A few moments of hunting about turned up an ornamental hinge that had fallen off the old hutch in the cabin. She washed it in the creek, dried it on her shirt and pushed it into the tobacco can along with the nugget, then carefully closed the fragile lid.
Chapter Seven
Stars were showing when Skipper came bouncing down the road on the quad with Cayuse sitting tall on the seat behind him. He pulled into the dooryard where Neva sat on the chopping block drinking mint tea and looking at the blue-black sky.
“Hey, Walkie-Talkie,” he boomed. Cayuse jumped down and ran to Neva.
“Walkie-Talkie?” Neva laid a tentative hand on the dog’s head.
Skipper half sat against the quad seat and folded his arms across
his chest. “You walk like a champ and talk like a champ, and there you have it. It’s a compliment, in case you’re wondering. Somebody was out here looking for you today.”
“No one knows I’m here.”
“Well, this Forest Service squimp was in no doubt about it.”

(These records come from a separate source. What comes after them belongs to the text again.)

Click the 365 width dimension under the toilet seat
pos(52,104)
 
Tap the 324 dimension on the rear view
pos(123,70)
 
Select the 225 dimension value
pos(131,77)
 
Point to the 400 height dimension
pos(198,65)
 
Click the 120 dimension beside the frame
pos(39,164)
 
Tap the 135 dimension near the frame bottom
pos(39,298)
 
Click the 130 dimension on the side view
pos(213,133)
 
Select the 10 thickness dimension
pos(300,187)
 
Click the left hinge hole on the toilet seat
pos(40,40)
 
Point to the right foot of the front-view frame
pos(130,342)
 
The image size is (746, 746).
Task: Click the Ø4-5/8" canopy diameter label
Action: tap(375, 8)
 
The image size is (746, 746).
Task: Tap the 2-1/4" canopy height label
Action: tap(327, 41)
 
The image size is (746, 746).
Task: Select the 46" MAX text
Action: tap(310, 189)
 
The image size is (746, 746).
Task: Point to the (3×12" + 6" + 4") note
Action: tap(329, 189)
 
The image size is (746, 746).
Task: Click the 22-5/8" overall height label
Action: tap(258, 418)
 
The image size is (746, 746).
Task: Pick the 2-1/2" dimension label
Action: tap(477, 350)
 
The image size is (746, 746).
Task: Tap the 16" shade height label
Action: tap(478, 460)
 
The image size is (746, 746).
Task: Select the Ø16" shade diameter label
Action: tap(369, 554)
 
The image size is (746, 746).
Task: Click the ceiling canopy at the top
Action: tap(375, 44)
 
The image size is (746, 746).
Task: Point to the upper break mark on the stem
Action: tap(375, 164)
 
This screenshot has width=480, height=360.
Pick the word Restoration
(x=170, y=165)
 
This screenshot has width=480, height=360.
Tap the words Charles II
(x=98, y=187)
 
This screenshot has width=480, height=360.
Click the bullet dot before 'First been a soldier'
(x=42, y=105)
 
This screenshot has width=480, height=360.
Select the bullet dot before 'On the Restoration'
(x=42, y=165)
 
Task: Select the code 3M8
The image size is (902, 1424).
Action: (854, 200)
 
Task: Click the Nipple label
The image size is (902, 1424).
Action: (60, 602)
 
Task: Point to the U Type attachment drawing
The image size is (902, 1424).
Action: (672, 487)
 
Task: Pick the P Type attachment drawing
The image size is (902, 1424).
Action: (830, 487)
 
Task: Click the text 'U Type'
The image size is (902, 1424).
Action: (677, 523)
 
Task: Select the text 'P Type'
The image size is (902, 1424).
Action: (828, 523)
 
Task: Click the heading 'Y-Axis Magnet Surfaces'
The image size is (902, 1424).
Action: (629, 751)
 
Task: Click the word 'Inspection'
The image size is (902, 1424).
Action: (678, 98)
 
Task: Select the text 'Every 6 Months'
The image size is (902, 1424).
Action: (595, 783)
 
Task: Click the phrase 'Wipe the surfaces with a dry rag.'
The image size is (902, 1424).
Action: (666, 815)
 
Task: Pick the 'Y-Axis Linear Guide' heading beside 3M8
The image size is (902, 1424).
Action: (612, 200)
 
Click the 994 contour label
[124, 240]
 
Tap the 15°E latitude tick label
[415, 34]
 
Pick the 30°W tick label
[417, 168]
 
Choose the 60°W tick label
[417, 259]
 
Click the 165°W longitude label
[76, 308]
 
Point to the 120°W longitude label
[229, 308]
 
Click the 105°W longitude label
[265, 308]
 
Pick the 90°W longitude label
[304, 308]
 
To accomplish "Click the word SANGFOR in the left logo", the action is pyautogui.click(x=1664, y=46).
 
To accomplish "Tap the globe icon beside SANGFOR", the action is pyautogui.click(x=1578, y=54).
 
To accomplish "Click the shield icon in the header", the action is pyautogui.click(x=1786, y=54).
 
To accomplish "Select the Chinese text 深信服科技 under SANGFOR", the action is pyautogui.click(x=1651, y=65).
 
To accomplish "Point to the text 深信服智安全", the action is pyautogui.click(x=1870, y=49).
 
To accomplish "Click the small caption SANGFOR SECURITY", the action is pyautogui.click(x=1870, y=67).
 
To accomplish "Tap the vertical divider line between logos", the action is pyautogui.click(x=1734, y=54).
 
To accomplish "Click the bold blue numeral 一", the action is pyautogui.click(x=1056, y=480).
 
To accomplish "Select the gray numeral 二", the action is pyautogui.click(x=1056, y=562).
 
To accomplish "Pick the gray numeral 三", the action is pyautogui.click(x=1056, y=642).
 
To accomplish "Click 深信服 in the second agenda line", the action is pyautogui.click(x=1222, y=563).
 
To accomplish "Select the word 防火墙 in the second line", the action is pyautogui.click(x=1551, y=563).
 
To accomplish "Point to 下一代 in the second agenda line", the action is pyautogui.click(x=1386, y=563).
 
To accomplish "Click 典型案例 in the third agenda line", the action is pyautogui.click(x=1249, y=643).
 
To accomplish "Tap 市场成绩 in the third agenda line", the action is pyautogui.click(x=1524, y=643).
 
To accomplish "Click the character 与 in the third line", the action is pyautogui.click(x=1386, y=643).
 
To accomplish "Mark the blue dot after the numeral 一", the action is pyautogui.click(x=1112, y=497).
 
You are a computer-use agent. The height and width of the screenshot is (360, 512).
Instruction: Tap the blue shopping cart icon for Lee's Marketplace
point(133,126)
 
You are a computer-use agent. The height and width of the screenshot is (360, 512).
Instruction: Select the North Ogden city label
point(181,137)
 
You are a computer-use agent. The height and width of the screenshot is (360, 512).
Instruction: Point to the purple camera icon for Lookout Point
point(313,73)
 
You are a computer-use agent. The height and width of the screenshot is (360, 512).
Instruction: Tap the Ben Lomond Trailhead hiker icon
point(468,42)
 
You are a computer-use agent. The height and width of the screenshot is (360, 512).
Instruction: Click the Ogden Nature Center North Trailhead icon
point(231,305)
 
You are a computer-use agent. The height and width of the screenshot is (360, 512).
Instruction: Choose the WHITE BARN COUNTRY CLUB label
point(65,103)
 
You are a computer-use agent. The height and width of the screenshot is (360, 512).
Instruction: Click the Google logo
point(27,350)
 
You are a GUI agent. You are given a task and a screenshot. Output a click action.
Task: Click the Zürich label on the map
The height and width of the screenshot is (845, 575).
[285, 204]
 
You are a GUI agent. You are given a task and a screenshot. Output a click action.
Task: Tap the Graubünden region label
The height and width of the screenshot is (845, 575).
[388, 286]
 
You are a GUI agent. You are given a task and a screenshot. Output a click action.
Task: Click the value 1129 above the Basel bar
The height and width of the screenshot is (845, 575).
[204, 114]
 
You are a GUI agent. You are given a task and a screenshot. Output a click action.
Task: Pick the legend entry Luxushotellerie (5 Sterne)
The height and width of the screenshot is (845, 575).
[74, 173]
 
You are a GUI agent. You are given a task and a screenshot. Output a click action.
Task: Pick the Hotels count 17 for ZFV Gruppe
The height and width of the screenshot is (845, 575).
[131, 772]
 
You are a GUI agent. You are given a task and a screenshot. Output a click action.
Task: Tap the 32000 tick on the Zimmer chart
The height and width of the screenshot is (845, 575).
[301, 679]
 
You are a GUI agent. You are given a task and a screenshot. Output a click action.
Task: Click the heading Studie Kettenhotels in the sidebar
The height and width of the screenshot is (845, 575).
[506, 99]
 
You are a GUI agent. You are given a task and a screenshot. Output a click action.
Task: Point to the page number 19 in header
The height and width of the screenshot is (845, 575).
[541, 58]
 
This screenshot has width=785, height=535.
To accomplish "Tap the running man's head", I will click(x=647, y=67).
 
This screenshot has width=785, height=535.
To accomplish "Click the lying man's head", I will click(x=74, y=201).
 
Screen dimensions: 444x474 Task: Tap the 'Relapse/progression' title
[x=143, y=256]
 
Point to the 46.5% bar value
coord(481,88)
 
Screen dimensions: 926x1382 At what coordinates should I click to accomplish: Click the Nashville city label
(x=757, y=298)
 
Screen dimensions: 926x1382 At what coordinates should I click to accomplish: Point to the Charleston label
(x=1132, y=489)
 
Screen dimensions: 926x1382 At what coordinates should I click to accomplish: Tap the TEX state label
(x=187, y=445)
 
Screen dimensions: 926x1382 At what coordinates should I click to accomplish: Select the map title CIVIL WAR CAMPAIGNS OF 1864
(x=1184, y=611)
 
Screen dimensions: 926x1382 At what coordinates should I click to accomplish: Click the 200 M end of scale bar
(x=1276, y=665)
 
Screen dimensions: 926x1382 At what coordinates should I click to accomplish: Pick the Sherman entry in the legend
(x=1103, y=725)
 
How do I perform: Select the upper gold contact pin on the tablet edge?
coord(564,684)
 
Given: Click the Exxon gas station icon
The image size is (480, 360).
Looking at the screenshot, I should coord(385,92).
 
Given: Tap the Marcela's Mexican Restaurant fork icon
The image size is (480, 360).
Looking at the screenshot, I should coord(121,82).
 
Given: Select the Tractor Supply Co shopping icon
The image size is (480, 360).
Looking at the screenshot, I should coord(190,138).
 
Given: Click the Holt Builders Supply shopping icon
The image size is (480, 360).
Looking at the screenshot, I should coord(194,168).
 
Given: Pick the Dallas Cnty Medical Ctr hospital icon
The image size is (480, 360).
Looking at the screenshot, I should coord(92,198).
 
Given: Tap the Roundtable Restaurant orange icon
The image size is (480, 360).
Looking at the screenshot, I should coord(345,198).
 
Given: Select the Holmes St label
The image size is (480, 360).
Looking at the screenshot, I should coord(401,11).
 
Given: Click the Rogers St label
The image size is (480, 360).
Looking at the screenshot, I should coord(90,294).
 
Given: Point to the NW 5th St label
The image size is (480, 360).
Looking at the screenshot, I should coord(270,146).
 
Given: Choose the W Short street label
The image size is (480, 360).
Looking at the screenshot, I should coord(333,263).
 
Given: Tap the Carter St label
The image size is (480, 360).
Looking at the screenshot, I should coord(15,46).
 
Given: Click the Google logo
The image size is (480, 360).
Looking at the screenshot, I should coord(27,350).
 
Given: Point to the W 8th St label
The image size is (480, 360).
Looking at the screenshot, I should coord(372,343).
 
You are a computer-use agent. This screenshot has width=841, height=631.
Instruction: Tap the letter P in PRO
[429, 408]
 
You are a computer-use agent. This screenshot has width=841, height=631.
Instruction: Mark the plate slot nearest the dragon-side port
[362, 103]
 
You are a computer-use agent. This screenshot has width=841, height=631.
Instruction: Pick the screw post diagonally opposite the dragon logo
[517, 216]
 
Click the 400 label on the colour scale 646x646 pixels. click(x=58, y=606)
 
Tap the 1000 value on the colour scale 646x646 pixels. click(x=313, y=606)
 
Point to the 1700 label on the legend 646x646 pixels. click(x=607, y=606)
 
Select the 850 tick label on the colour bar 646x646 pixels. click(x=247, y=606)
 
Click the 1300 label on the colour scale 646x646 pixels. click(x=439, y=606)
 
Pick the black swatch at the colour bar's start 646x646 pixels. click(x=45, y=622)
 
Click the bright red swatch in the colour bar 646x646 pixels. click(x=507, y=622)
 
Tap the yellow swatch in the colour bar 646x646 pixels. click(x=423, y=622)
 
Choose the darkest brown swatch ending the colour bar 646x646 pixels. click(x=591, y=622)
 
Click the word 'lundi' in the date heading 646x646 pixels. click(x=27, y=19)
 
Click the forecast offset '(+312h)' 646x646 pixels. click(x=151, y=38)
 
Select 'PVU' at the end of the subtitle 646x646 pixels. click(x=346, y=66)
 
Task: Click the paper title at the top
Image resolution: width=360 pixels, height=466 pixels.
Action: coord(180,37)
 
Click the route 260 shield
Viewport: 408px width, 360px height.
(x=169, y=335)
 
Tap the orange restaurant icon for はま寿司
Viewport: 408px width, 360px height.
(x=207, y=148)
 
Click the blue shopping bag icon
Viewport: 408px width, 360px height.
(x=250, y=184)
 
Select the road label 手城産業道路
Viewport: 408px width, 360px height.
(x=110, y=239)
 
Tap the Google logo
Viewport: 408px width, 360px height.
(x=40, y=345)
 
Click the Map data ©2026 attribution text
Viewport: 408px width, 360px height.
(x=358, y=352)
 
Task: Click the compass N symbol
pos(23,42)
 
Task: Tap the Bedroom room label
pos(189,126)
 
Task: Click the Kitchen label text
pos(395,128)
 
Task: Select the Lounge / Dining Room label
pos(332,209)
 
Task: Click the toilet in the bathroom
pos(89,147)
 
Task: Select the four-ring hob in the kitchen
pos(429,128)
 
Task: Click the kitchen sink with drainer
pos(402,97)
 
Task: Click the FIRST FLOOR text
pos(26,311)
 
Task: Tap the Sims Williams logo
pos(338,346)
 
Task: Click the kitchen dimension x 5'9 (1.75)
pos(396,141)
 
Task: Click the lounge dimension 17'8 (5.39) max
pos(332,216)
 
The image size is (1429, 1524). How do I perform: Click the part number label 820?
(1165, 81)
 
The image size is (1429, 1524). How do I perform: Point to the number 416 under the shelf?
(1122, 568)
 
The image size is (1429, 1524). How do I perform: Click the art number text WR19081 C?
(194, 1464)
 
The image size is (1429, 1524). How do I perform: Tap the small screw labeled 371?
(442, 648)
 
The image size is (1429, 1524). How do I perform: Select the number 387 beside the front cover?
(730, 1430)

“Did he say why he wanted to see me?”
“Not a clue, but you can bet it’s bad news. He said he’d be back tomorrow. If I was you I’d take a long walk, starting at sun-up. What you don’t know, they can’t get you for.”
“I’m sure there’s no problem, Skipper.”
“Don’t count on it.”
“They probably just have to keep tabs on people staying in the national forest. Could you eat some beans and rice?”
“I ate at Sumpter, and anyway Cayuse and me are pretty tired. I like to hit the sack by dark when I’m out here. I sleep like I’m dead. And that’s an interesting thing—how come nobody wants to die but there’s nothing better than sleeping like you’re dead? Answer me that one.”
***
All the following day Neva waited around the cabin for the ranger to return. She split wood, cleaned the lamp chimneys, wrote a letter to Ethan as well as an extra long entry in her journal, watched birds, read, heated water on the wood stove and washed her hair outside in the galvanized laundry tub. At last, restless and satisfied that he wouldn’t show up today, she left the cabin in late afternoon following the trail along the main branch of the creek. When she reached the point where it crossed Billie Creek Road, the sun had already dropped below the ridge, throwing the canyon bottom into shadow. Rather than return through the woods, she turned left down the road. The distance was longer in miles because the road followed the contours of the canyon’s sloping wall, but it would be lighter up here, with views of the other side of the canyon and the distant ridges to the south of the Dry River.